# The Two Points Form of the Equation of a Line

The equation of a non-vertical line passing through two points $$A\left( {{x_1},{y_1}} \right)$$ and $$B\left( {{x_2},{y_2}} \right)$$ is given by

\[\frac{{x – {x_1}}}{{{x_2} – {x_1}}} = \frac{{y – {y_1}}}{{{y_2} – {y_1}}}\]

To prove this equation let $$P\left( {x,y} \right)$$ be any point on the given line $$l$$. Also this line passes through $$A\left( {{x_1},{y_1}} \right)$$ and $$B\left( {{x_2},{y_2}} \right)$$, as shown in the given diagram.

From $$A$$ and $$B$$ draw $$AL$$ and $$BN$$ perpendicular to the X-axis and from point $$P$$ draw $$PM$$ also perpendicular to the X-axis.

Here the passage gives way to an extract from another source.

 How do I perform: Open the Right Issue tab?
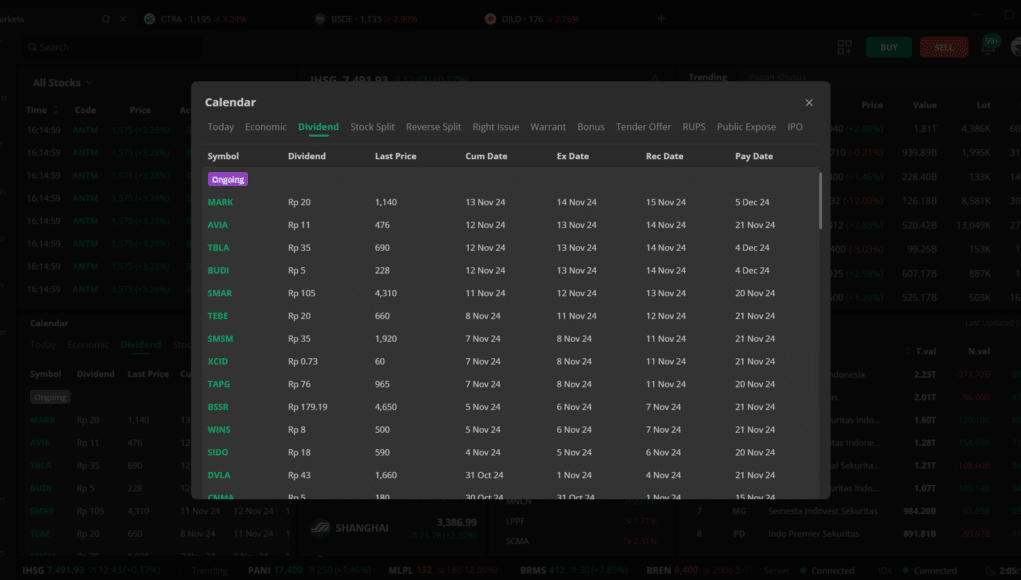[x=495, y=127]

Also from $$A$$ draw perpendicular to $$AD$$ on $$BN$$.

Now from the given diagram, consider the similar triangles $$ADB$$ and $$ACP$$, and by the definition of a slope we take

\[\frac{{PC}}{{BD}} = \frac{{AC}}{{AD}}\,\,\,{\text{ – – – }}\left( {\text{i}} \right)\]

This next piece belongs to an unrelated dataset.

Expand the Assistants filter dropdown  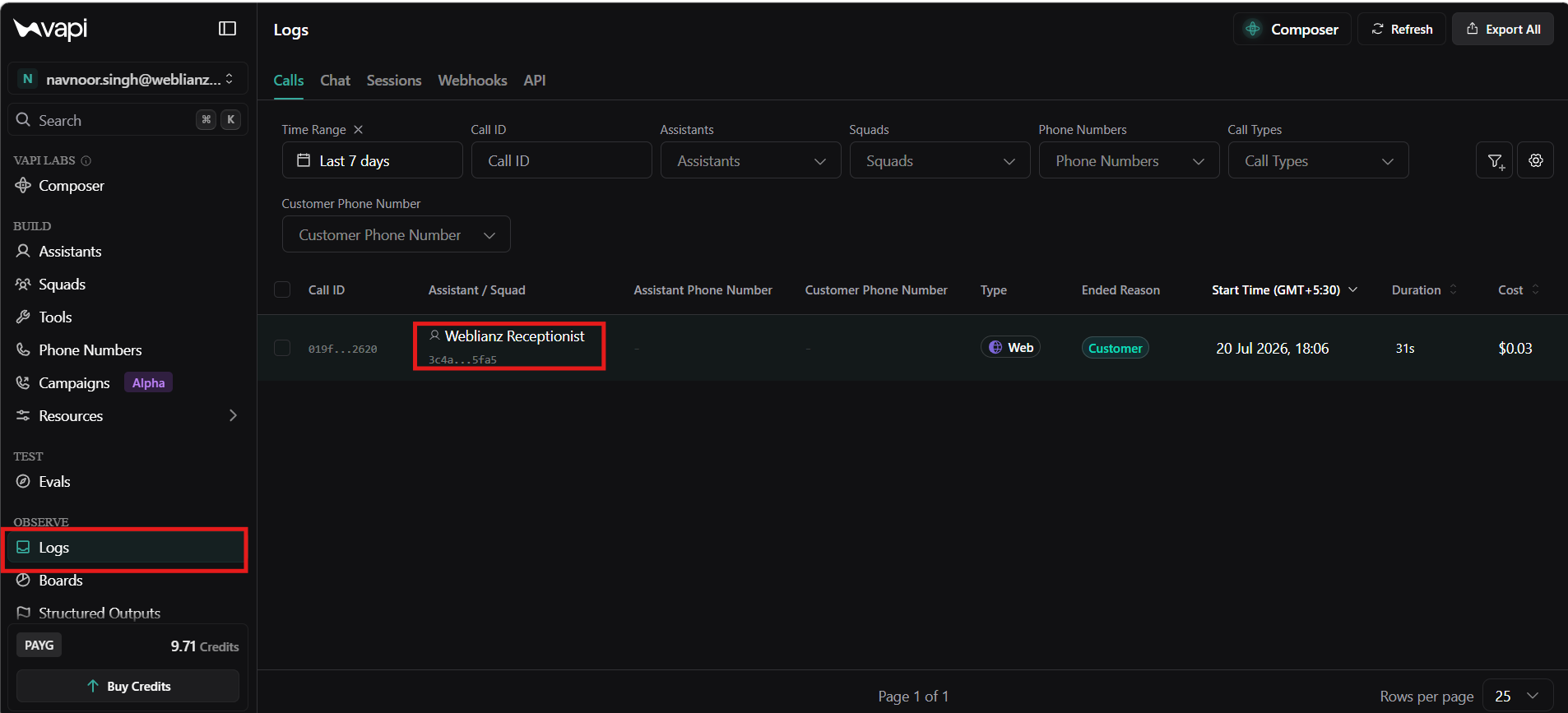750,160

Also from the given diagram we have

\[\begin{gathered} PC = PM – CM = y – {y_1} \\ \Rightarrow BD = BN – DN = {y_2} – {y_1} \\ \Rightarrow AC = LM = OM – ON = x – {x_1} \\ \Rightarrow AD = LN = ON – OL = {x_2} – {x_1} \\ \end{gathered} \]

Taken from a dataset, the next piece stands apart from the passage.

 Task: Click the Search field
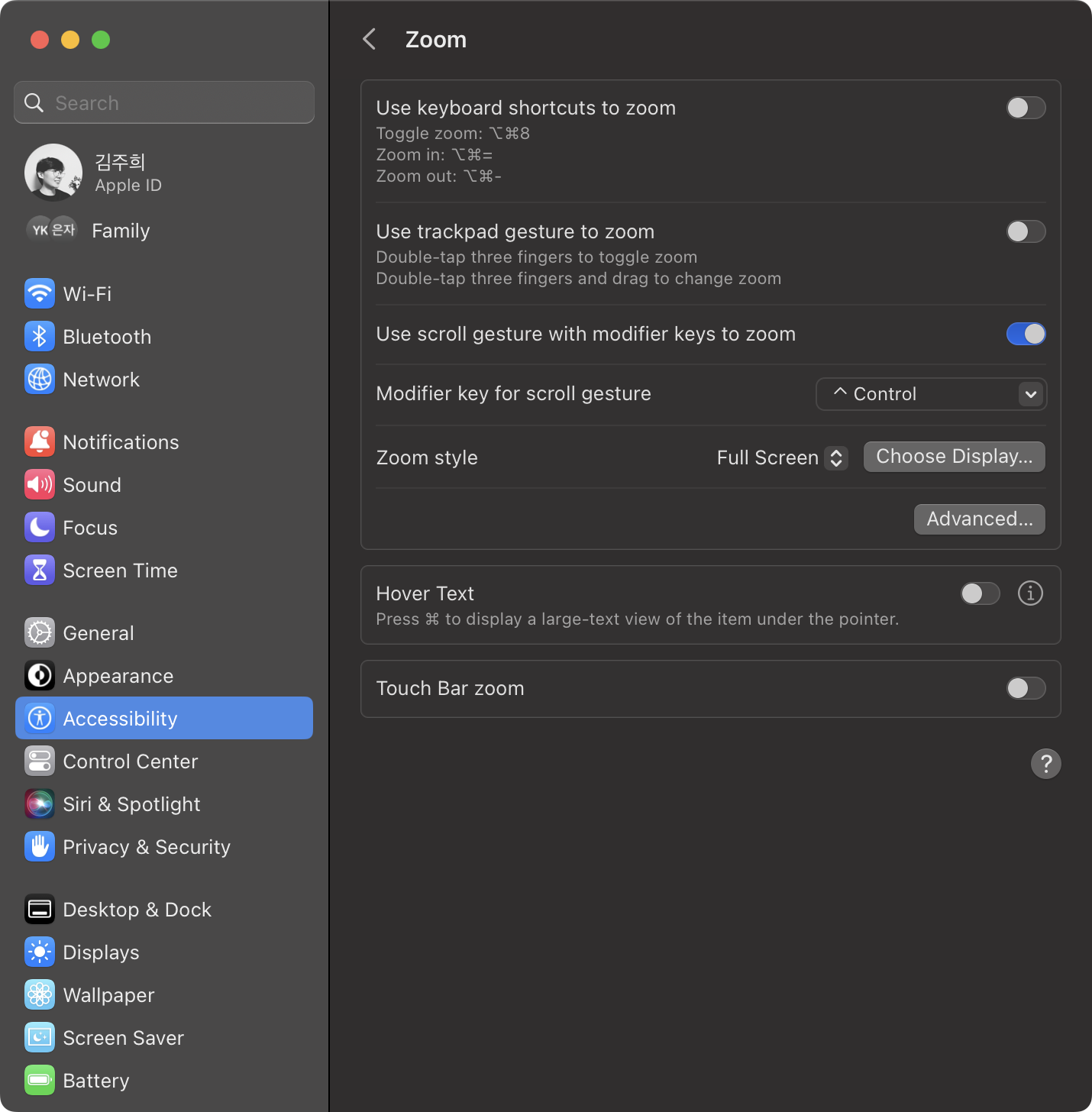[x=164, y=102]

Putting these all values in the above equation (i) we have

\[\frac{{x – {x_1}}}{{{x_2} – {x_1}}} = \frac{{y – {y_1}}}{{{y_2} – {y_1}}}\]

This is the equation of a line passing through two points $$A\left( {{x_1},{y_1}} \right)$$ and $$B\left( {{x_2},{y_2}} \right)$$. This equation can also have the form \[\frac{{x – {x_2}}}{{{x_1} – {x_2}}} = \frac{{y – {y_2}}}{{{y_1} – {y_2}}}\]

In determinant form, the given equation of a line through two points is

\[\left| {\begin{array}{*{20}{c}} x&y&1 \\ {{x_1}}&{{y_1}}&1 \\ {{x_2}}&{{y_2}}&1 \end{array}} \right| = 0\]

NOTE: There is an alternate way to prove the two points form of the equation of a straight line.

Consider the slope point form of the equation of a line, we have

\[y – {y_1} = m\left( {x – {x_1}} \right)\,\,\,{\text{ – – – }}\left( {\text{i}} \right)\]

Since the line is passing through the point $$\left( {{x_1},{y_1}} \right)$$ in the above equation and the slope of the line is $$m = \frac{{{y_2} – {y_1}}}{{{x_2} – {x_1}}}$$, so equation (i) becomes

\[\begin{gathered} y – {y_1} = \left( {\frac{{{y_2} – {y_1}}}{{{x_2} – {x_1}}}} \right)\left( {x – {x_1}} \right) \\ \frac{{x – {x_2}}}{{{x_1} – {x_2}}} = \frac{{y – {y_2}}}{{{y_1} – {y_2}}} \\ \end{gathered} \]